Here is one of mine to start us off:
I believe that certain types of animals are, throughout their adult life, lonely (with the exception of when they raise cubs- so for the males, never). Bears, for example, and tigers, fall into this category. I believe these animals are imperfectly adapted to their solitary existence, and as a result, feel isolated- far less lonely than a human would feel in their circumstances, but nevertheless, vaguely lonely. I think a desire for sociability remains in them like vestigial organ, but much stronger ecological and psychological incentives prevent them from doing much about it. Ultimately, their metabolic needs are too great, and the rewards of moving in groups are too small. Yet the desire for company goes down deep, and both bears and tigers are very recently descended from sociable animals (in the case of bears, e.g. the Hemicyon). I note that bears do seem, under some circumstances, keen to socialize, but mostly do not get an opportunity and usually cannot effectively forage together or develop the trust needed to hunt together. As a result of this loneliness, these animals are sort of vaguely depressed and unfulfilled- moving through the world as if looking for something more.

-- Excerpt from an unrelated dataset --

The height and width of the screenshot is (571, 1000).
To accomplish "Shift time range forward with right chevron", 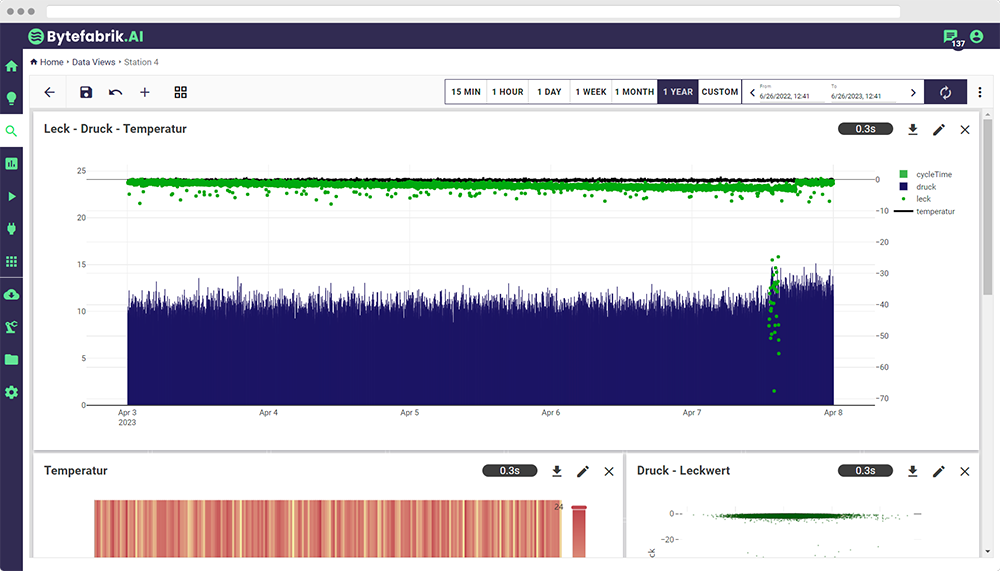I will pyautogui.click(x=913, y=92).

I think that the many-worlds interpretation of quantum physics is true, and that the various paradoxes and indeterminacies we experience are as a result of our consciousness being "smeared" across multiple worlds, worlds between which we can't distinguish. When we make a measurement, or when events bubble up into macroscopic phenomena, we create a sufficient difference between parts of that multiworld braid that we experience it as branching.

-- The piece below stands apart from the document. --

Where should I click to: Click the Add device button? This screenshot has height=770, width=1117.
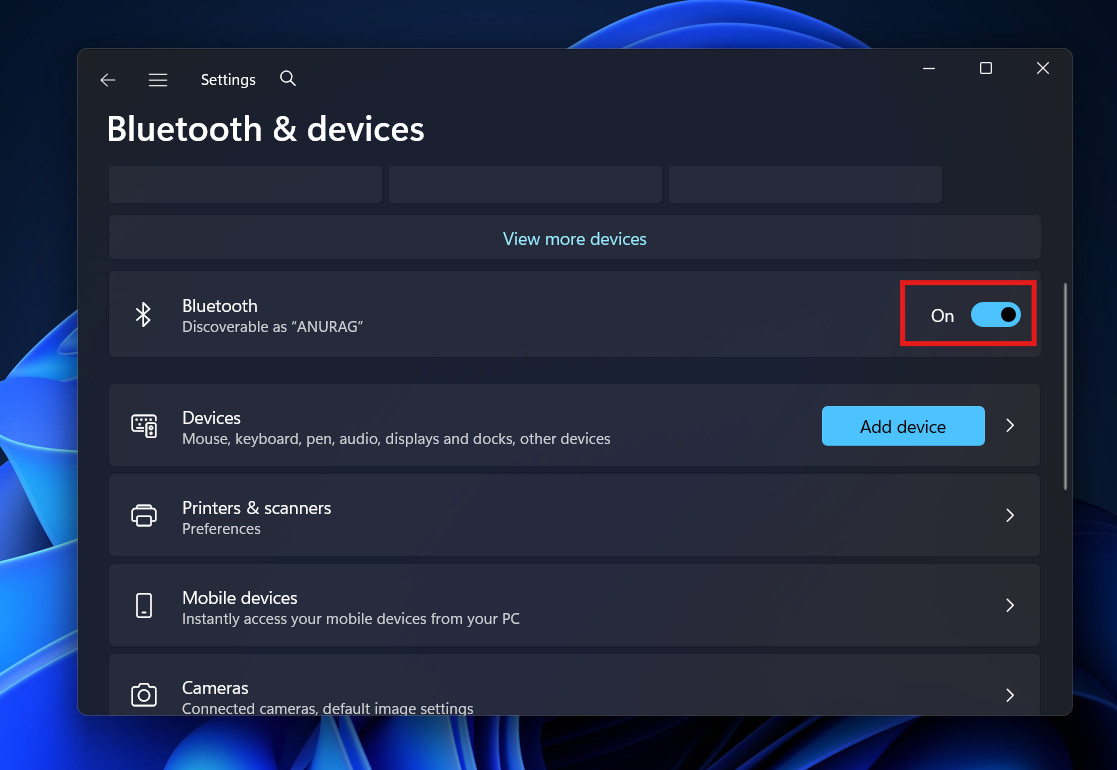(902, 426)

I wrote a whole masters thesis about this last century and you know what? It still feels right.
My crazy idea is about AI existential risk. Humanity is going to go post-biological relatively soon, and AI will be among our descendants, at least, though we may manage to upload human brains into silicon architectures. That's not the crazy idea. The crazy idea is that ur-AI is reducing our population right now, and that their kind humane strategy is to make our lives so rich, meaningful, and fun that our fertility rate drops below replacement, which has already happened for the rich half of humanity.